Vision, in the old Roman conception, was the distinguishing faculty of the poet. And indeed vates, not poeta, marks the fundamental condition of his art. The seer precedes the maker. It is not indispensable that he should see more than other men, but he will see more clearly. His perceptions are acute and nimble; his sensations are intense. The retina and ear-drum deliver with peculiar speed and precision their messages to his brain. His glance tracks the eagle in his circles, and numbers the hues of the western sky. He catches the whisper of fainting winds, and spells the cadence of the rippling stream. To him all outlines are sharp and crisp, every tint is vivid, every tone is clear. Senses exquisitely organized are the first essential of the poet.

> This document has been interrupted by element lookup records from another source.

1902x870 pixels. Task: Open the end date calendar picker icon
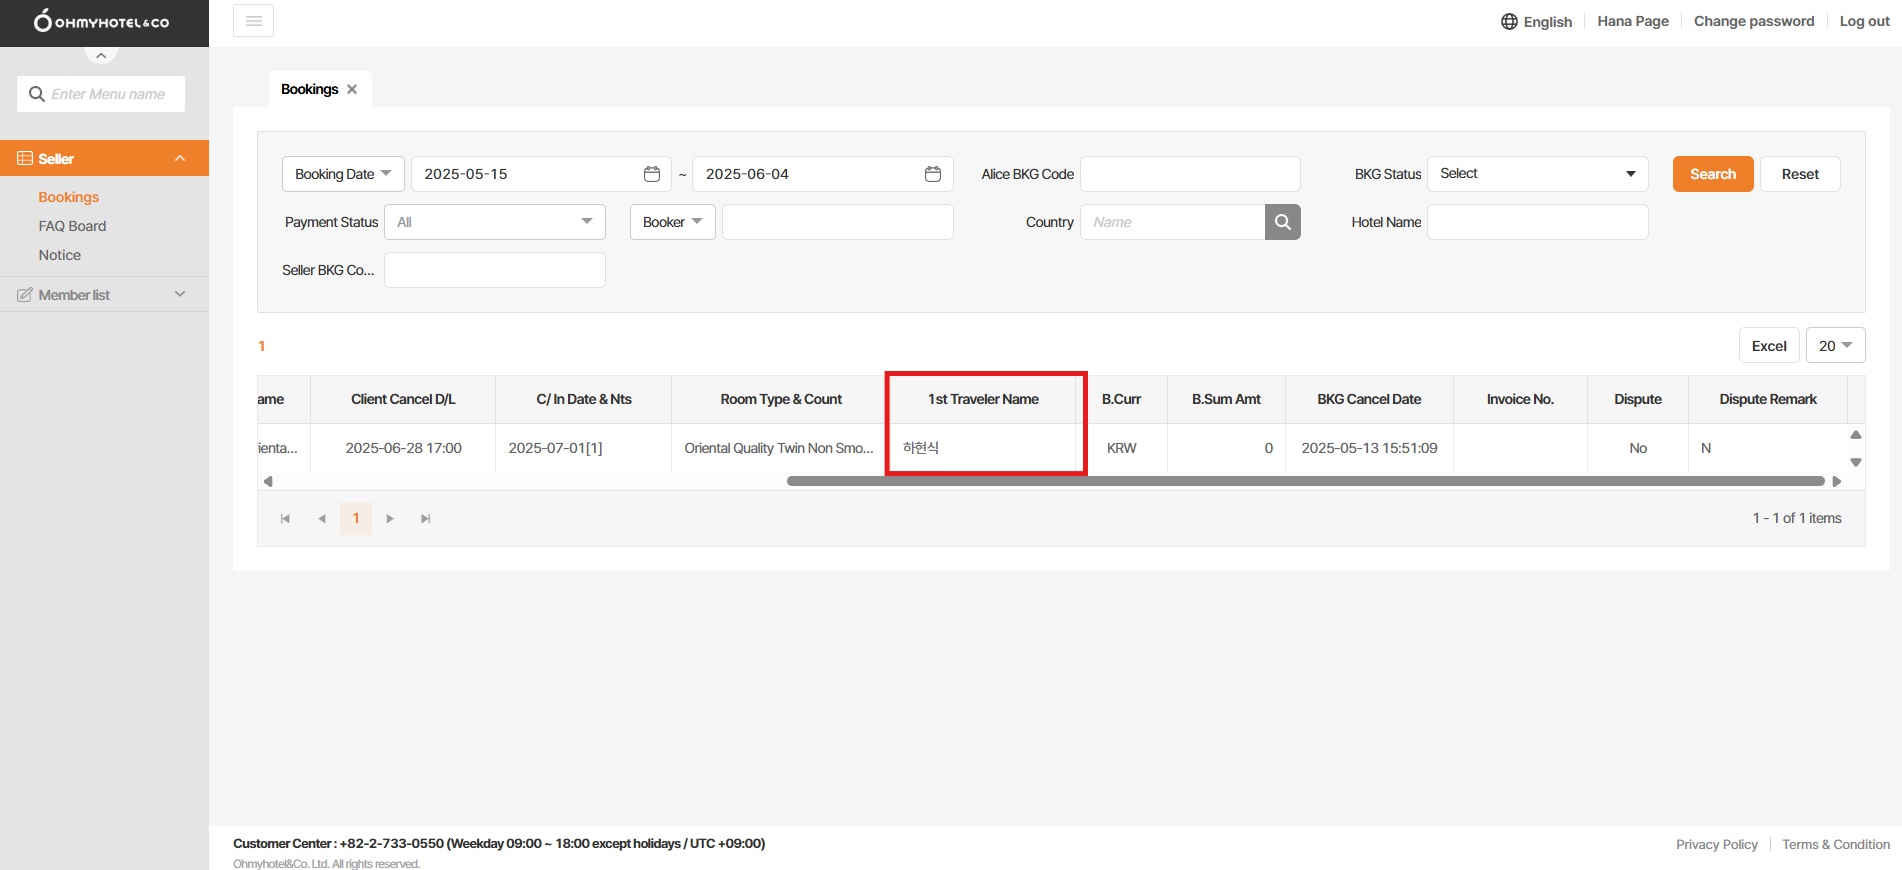933,174
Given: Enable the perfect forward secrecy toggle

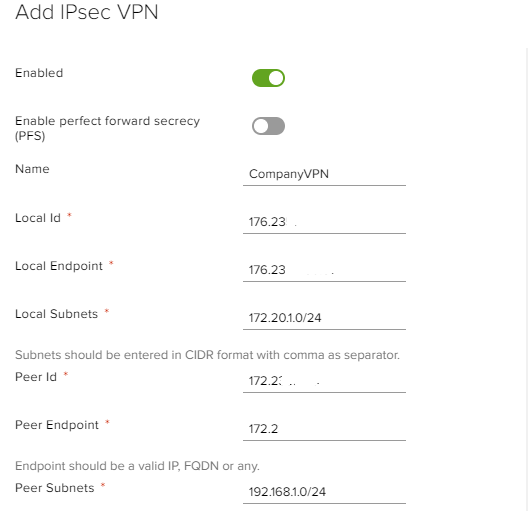Looking at the screenshot, I should [x=268, y=126].
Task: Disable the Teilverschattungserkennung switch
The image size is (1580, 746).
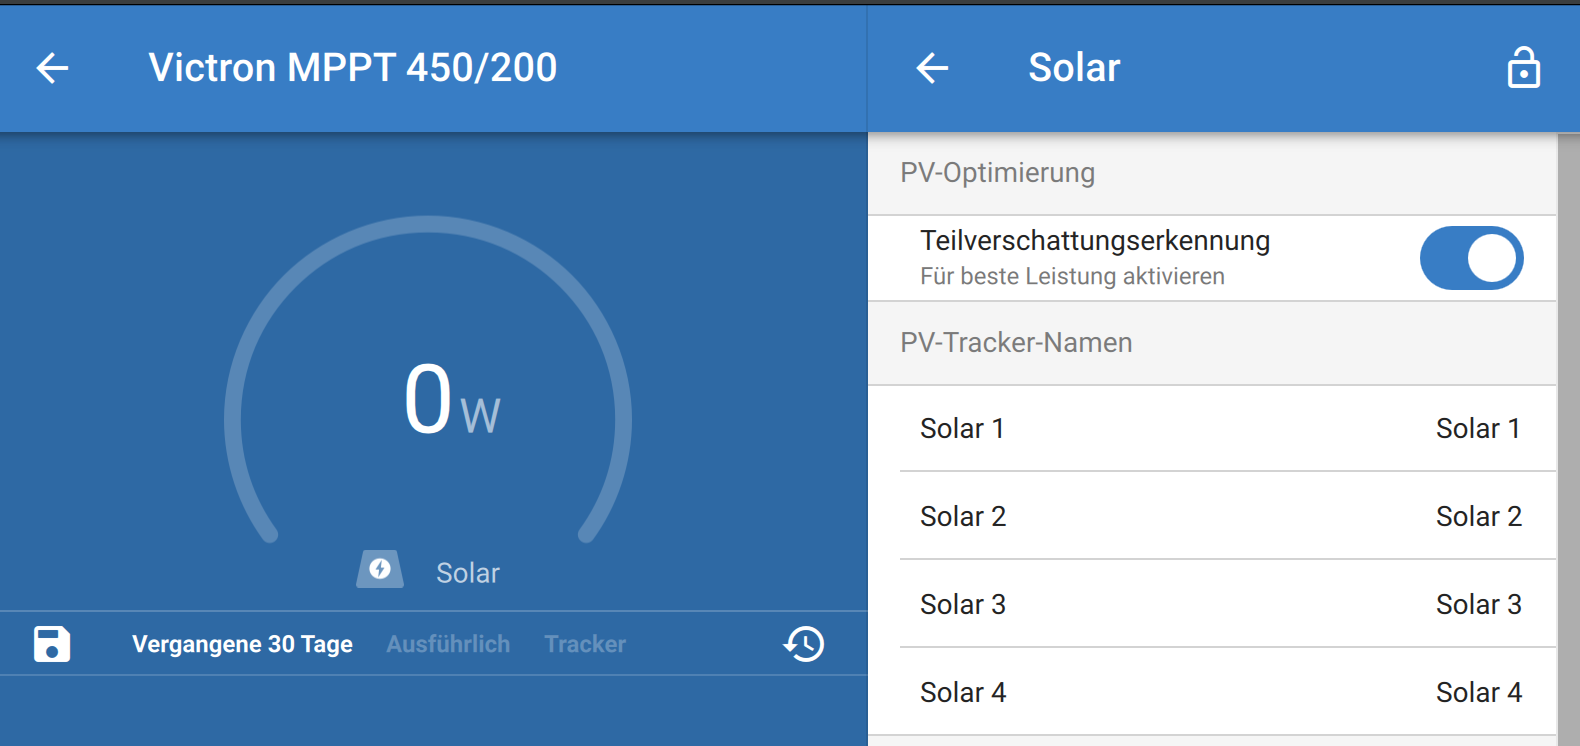Action: [x=1471, y=258]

Sensations are fraught with countless degrees of pleasure, with infinite shades of pain. Those objects whose ideas awaken a feeling of delight we call beautiful. To register the beautiful is an instinct of the poet. With a nice reference to the pleasure imparted, he discriminates forms, divides the chromatic scale, graduates the gamut of sound. In a word, his æsthetic judgment is wakeful and unerring. But the keenest joys of the mind are not begotten by beauty pure and simple. There is a fuller and sweeter satisfaction than that derived from kaleidoscope combinations of color, arabesques without significance, and fantasias without text or theme. Wherever design emerges, the notion of fitness is born. The Greek found it in the human body. We can trace it in the flower and the star. When we contemplate those things of which design may be predicated, there is blended with the feeling of pleasure a perception of inward adaptation. The idea of perfection is married to the idea of beauty. The ideal is their offspring. Upon it the æsthetic judgment unaided dares not pronounce. The complex faculty, whose province is the ideal, is taste. It is the second requisite of the poet.
Most persons of culture and refinement have taste in some degree. They are no strangers to the pure delight evoked by a smiling landscape. In the human form they enjoy the beauty of outline and proportion, and recognize the nice adjustment of structure to a central aim. But their joys are transient. The flower fades; sunset yields to moonlight; autumn touches with her pencil the canvas of the spring; one graceful attitude melts into another; emotions course across the countenance like winds over standing wheat. The poet comes. His mission is to chain the fleeting, to fix the evanescent, to reproduce the past. He brings you a rose with the bloom on it; calls up the buried friend; stays the sinking sun on the edge of his western bed. His life is a long revolt against the law of change. Nor is he confined to imitation. His sphere transcends realities. He may play with nature, if he will not violate her. His memory is not a store-house only, but a crucible as well, where the phenomena of sense lie fused in a glowing golden mass. Through his brain float airy shapes surpassing and yet suggesting the grace of earthly forms; ideals strange and fantastic, yet bound by subtle ties of relationship to types of the actual world. His fancy is ever in labor. Incessant gestation, incessant parturition, engage her energies. Reproduction, creation, is a law of the poet’s being. It is this which vindicates his right to the noble name of maker.